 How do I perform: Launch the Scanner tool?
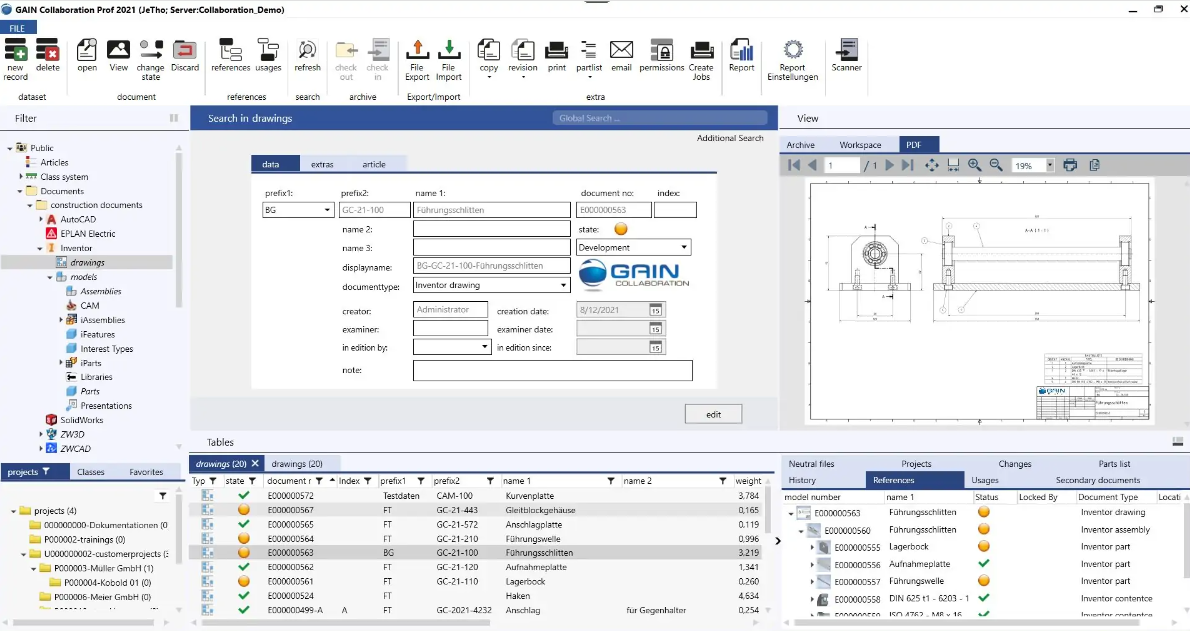click(846, 57)
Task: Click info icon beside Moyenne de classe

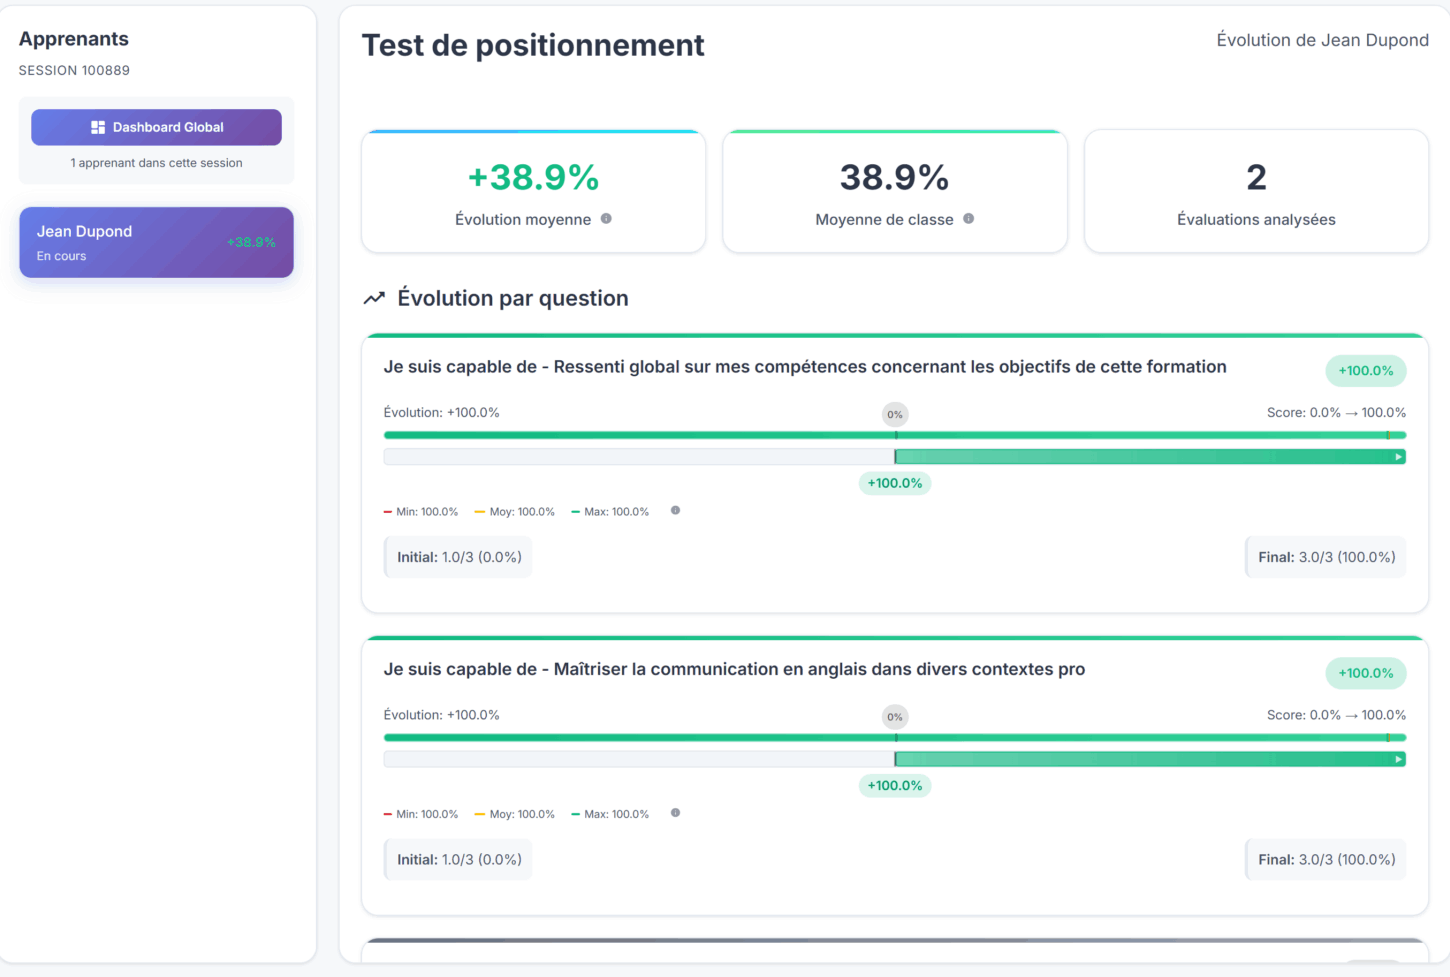Action: [x=968, y=219]
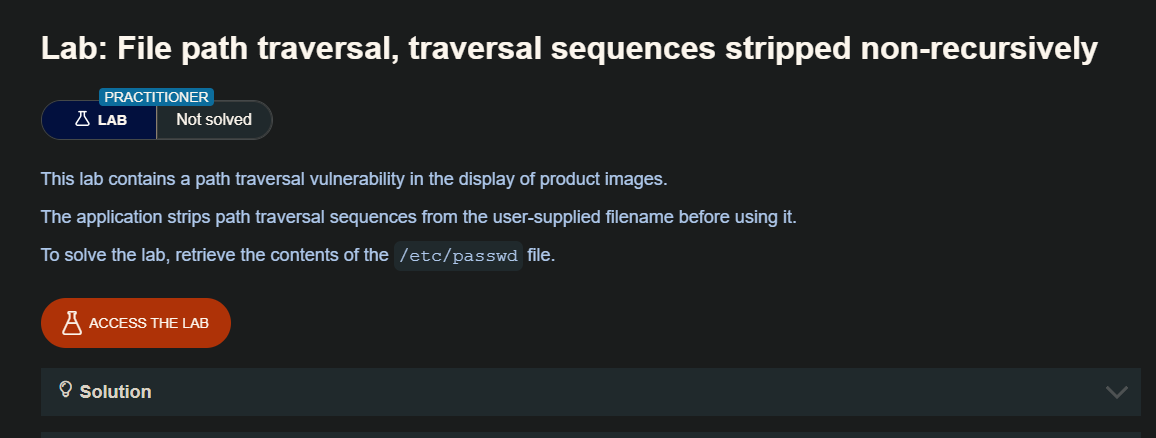Click the /etc/passwd code snippet
This screenshot has height=438, width=1156.
tap(458, 255)
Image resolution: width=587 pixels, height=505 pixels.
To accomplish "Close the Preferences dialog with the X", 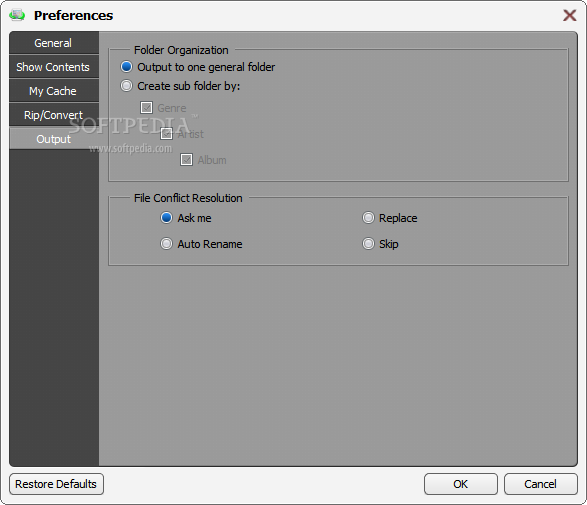I will point(569,15).
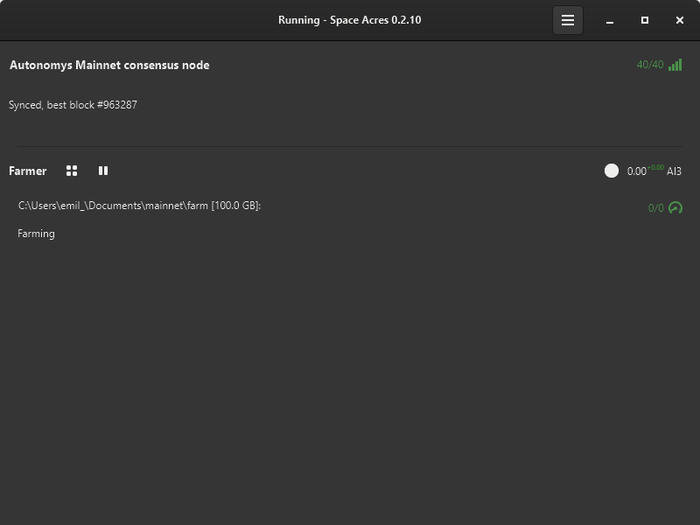Click the farm performance gauge icon
Viewport: 700px width, 525px height.
click(x=675, y=208)
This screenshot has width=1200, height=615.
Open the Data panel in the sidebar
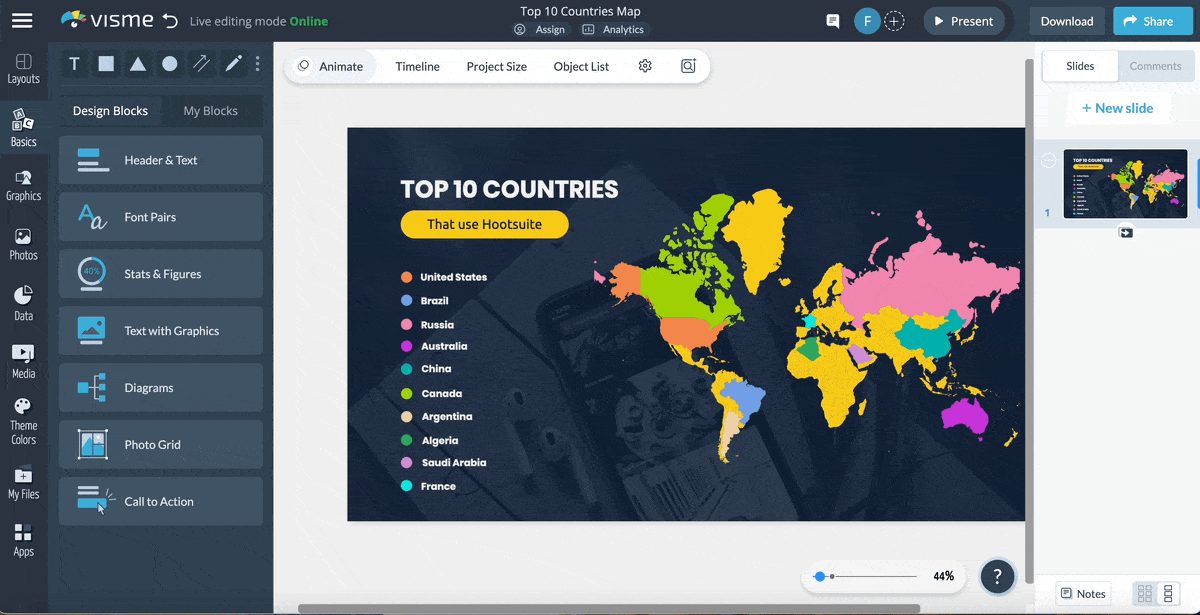tap(24, 302)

───

**Task**.
Print exactly the lines running from the start of the entries above to the line with "Image resolution: width=587", both included; leave out any pictures.

**Written solution**.
 How do I perform: Launch the Scanner tool?
click(846, 57)
Task: Click info icon beside Moyenne de classe

Action: [x=968, y=219]
Click the /etc/passwd code snippet
This screenshot has height=438, width=1156.
tap(458, 255)
Image resolution: width=587 pixels, height=505 pixels.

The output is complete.